Every entry should be transcribed word for word, so that nothing is missing.

********

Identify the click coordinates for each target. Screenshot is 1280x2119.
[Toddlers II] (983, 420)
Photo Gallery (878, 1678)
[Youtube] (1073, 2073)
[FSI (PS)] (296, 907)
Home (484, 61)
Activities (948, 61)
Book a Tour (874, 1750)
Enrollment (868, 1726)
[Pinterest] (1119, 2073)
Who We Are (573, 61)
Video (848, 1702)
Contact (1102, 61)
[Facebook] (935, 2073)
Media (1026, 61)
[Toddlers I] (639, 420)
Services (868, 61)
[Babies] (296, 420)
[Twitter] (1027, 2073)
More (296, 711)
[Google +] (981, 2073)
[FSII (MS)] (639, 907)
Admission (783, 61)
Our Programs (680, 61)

********

# [RESPONSE AREA]
Identify the click coordinates for each target. Screenshot is 1280x2119.
[Toddlers II] (983, 420)
Photo Gallery (878, 1678)
[Youtube] (1073, 2073)
[FSI (PS)] (296, 907)
Home (484, 61)
Activities (948, 61)
Book a Tour (874, 1750)
Enrollment (868, 1726)
[Pinterest] (1119, 2073)
Who We Are (573, 61)
Video (848, 1702)
Contact (1102, 61)
[Facebook] (935, 2073)
Media (1026, 61)
[Toddlers I] (639, 420)
Services (868, 61)
[Babies] (296, 420)
[Twitter] (1027, 2073)
More (296, 711)
[Google +] (981, 2073)
[FSII (MS)] (639, 907)
Admission (783, 61)
Our Programs (680, 61)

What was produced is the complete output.